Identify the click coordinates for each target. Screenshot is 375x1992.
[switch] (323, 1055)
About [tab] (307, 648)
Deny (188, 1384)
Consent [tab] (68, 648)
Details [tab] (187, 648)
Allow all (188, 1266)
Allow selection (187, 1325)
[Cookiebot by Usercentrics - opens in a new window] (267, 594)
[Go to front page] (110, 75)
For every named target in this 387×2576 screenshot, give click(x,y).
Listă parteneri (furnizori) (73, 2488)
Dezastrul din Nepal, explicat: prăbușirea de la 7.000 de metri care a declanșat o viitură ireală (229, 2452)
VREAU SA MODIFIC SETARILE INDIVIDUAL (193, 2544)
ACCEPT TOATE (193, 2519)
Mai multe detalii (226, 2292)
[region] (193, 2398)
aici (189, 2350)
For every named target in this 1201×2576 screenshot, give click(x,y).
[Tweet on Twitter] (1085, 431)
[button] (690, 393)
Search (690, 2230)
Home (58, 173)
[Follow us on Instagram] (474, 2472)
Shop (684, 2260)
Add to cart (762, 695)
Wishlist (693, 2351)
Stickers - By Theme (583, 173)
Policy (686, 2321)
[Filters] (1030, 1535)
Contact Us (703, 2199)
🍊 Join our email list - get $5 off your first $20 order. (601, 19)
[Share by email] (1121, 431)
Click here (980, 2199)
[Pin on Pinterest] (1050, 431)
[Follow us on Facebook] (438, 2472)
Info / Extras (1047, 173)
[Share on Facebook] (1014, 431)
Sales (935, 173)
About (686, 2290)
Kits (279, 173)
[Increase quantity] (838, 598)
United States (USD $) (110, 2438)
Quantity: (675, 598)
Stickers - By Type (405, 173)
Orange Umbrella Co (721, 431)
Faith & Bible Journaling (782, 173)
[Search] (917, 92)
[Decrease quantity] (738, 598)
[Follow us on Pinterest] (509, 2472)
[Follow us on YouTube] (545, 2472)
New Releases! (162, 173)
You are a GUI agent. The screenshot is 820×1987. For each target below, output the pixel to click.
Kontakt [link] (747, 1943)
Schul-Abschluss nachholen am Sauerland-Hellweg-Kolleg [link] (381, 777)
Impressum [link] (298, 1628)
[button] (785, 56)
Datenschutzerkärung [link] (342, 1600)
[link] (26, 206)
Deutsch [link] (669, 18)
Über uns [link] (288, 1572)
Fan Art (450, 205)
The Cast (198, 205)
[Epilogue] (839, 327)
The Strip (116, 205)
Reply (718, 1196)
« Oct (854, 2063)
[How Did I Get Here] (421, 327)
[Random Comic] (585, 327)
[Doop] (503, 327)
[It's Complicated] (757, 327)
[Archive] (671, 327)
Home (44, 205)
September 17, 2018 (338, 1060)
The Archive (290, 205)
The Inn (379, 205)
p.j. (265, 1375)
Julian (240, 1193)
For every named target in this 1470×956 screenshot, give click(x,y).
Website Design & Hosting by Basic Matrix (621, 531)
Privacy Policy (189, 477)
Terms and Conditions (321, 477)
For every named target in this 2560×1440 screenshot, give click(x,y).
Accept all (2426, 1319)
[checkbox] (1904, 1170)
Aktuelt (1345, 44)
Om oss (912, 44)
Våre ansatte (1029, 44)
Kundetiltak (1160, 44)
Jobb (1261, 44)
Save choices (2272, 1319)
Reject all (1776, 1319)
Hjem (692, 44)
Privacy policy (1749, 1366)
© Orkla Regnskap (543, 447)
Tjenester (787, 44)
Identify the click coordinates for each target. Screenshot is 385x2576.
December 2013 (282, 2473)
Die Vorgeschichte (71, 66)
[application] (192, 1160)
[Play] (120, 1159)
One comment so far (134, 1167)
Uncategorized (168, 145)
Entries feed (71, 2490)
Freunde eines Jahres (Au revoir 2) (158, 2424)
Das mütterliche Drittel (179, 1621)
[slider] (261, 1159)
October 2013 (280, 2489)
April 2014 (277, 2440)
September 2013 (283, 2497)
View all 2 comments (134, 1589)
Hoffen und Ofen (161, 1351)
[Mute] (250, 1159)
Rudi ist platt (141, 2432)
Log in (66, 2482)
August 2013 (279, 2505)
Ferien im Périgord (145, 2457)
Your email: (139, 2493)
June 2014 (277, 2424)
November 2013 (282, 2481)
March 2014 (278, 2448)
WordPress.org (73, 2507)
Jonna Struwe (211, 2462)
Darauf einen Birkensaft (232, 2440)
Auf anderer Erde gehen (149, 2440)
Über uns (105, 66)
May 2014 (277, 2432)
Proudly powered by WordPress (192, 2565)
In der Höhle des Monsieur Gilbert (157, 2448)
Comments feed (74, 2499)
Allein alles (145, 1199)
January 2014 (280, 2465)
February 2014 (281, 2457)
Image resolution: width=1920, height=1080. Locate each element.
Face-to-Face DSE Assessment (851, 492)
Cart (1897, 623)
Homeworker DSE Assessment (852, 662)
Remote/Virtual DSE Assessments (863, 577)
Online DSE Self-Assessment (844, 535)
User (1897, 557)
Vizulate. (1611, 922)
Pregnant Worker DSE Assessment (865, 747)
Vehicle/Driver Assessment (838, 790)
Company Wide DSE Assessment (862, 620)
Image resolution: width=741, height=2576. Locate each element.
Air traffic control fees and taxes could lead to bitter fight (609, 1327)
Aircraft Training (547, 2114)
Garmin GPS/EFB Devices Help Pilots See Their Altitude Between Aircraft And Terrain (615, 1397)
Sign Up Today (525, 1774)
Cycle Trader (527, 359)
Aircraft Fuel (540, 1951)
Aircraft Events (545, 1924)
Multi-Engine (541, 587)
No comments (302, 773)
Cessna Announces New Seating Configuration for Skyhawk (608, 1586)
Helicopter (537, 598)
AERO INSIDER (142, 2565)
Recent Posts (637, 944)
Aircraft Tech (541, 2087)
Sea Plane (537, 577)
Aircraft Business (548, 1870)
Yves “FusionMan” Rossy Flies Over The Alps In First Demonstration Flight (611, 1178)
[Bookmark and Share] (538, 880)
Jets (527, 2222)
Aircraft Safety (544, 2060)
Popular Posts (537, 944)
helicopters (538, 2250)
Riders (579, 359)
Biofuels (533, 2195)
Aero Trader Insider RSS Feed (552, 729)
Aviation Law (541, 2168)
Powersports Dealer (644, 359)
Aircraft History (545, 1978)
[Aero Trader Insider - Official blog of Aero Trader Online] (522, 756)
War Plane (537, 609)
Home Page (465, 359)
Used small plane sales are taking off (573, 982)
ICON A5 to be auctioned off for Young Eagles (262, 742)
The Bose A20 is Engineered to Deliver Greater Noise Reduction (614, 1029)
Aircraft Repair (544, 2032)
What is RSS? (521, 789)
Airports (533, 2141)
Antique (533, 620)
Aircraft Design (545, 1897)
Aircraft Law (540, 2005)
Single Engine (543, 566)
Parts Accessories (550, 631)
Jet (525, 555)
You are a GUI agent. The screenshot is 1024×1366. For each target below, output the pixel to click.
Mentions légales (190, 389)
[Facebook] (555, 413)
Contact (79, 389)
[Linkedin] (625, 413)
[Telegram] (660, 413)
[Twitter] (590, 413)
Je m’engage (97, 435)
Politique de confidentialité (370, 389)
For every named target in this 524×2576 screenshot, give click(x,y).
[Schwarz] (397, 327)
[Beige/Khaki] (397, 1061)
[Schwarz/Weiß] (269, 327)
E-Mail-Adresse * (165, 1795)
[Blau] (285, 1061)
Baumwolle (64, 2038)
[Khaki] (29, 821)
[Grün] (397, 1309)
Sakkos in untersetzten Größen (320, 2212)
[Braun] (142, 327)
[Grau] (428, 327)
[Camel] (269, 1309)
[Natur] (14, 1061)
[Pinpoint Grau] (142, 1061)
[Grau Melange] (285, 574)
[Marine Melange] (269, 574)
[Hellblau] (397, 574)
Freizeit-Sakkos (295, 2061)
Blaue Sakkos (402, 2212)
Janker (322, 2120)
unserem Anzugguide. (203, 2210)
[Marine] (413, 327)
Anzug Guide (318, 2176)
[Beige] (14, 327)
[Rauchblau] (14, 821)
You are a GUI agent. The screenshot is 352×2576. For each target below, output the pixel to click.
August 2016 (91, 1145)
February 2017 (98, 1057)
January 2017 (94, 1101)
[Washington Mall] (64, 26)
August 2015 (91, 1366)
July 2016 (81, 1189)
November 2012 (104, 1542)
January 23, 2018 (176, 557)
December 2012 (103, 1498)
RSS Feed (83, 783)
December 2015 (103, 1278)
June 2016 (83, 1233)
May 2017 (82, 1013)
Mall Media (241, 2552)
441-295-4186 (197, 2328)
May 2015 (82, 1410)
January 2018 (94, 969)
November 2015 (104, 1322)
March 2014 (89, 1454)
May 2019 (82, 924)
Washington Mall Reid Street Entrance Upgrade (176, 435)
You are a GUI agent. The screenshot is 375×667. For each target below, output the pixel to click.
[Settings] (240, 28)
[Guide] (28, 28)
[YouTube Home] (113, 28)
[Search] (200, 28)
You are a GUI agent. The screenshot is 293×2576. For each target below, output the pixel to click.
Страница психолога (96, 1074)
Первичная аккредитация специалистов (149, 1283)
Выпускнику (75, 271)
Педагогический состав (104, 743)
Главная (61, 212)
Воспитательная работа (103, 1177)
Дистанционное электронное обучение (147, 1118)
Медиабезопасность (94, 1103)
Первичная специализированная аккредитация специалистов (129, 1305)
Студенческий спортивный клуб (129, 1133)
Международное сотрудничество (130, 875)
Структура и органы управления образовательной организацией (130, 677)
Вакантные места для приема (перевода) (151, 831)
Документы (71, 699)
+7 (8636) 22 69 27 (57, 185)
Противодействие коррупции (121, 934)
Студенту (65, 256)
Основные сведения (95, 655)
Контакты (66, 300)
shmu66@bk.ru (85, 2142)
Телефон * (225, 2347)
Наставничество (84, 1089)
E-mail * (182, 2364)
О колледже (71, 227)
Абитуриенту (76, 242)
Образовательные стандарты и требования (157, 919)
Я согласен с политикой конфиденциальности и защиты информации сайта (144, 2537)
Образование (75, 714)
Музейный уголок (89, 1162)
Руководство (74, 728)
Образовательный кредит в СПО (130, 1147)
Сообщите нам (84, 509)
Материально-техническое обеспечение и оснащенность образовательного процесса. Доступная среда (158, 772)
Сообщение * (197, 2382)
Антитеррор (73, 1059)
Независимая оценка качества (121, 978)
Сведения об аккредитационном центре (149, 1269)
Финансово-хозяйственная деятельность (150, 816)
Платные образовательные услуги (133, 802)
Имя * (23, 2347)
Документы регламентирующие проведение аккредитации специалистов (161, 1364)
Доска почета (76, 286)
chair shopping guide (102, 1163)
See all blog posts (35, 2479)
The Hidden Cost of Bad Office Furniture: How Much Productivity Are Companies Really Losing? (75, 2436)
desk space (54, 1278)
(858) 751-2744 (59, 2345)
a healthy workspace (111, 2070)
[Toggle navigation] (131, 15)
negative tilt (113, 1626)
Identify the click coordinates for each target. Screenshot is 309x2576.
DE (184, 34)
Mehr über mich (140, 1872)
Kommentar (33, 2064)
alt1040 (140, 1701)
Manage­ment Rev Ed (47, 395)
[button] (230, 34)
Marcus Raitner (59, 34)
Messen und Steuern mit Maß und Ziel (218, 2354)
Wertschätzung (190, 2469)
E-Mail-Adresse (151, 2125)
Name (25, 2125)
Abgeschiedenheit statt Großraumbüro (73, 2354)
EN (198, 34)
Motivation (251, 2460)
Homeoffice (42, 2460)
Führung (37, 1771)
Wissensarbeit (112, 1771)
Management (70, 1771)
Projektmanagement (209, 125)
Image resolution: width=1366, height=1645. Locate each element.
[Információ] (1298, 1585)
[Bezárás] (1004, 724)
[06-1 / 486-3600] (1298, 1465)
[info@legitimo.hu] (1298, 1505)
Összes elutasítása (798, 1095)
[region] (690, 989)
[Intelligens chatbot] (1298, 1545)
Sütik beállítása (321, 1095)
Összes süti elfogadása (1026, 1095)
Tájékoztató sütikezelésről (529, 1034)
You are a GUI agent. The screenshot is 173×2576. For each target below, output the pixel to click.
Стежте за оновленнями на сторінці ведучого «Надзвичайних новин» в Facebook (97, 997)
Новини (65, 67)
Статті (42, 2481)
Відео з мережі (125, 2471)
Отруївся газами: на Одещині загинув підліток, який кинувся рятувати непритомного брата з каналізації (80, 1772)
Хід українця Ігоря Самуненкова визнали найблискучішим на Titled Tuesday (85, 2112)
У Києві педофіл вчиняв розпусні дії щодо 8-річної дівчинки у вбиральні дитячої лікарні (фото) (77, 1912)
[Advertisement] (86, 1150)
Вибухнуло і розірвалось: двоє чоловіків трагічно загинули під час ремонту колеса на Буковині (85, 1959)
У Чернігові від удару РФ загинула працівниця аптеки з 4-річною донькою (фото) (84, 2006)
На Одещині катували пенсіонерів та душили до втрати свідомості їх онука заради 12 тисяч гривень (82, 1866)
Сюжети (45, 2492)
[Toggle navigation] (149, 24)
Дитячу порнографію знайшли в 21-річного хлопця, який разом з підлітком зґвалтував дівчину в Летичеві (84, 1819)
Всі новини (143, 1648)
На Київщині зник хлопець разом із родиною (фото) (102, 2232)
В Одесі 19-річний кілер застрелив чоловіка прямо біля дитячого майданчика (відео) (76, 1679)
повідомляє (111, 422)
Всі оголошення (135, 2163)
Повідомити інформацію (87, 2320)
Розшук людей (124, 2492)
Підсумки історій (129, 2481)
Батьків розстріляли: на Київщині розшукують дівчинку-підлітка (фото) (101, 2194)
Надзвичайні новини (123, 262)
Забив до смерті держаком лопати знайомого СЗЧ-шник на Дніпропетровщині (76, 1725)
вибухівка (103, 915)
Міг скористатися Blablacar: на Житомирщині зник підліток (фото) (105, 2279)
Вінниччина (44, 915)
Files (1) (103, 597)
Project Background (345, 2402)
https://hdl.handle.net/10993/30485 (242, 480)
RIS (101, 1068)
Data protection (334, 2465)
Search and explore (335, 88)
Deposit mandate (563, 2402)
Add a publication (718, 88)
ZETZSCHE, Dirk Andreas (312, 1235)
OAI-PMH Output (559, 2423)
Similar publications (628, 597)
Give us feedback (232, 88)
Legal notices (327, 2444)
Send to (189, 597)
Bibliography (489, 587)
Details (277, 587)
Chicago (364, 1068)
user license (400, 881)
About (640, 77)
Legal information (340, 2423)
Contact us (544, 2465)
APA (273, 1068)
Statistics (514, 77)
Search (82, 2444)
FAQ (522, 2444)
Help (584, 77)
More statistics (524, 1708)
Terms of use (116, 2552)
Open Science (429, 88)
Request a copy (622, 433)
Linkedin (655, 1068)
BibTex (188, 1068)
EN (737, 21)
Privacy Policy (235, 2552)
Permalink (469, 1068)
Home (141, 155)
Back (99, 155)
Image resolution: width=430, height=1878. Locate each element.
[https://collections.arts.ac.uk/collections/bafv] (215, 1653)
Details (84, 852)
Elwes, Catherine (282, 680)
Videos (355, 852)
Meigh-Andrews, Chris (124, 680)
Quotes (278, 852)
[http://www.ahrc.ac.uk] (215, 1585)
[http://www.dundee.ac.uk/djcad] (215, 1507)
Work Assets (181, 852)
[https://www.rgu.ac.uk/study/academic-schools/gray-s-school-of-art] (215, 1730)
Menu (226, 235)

→ ASSIGNED TASK: Output the listing above word for word, from the opening line through the line that contains "ACCEPT TOATE (193, 2519)", and leave out everything after it.

→ TASK RESPONSE:
Identify the click coordinates for each target. Screenshot is 375x1992.
[switch] (323, 1055)
About [tab] (307, 648)
Deny (188, 1384)
Consent [tab] (68, 648)
Details [tab] (187, 648)
Allow all (188, 1266)
Allow selection (187, 1325)
[Cookiebot by Usercentrics - opens in a new window] (267, 594)
[Go to front page] (110, 75)
For every named target in this 387×2576 screenshot, give click(x,y).
Listă parteneri (furnizori) (73, 2488)
Dezastrul din Nepal, explicat: prăbușirea de la 7.000 de metri care a declanșat o viitură ireală (229, 2452)
VREAU SA MODIFIC SETARILE INDIVIDUAL (193, 2544)
ACCEPT TOATE (193, 2519)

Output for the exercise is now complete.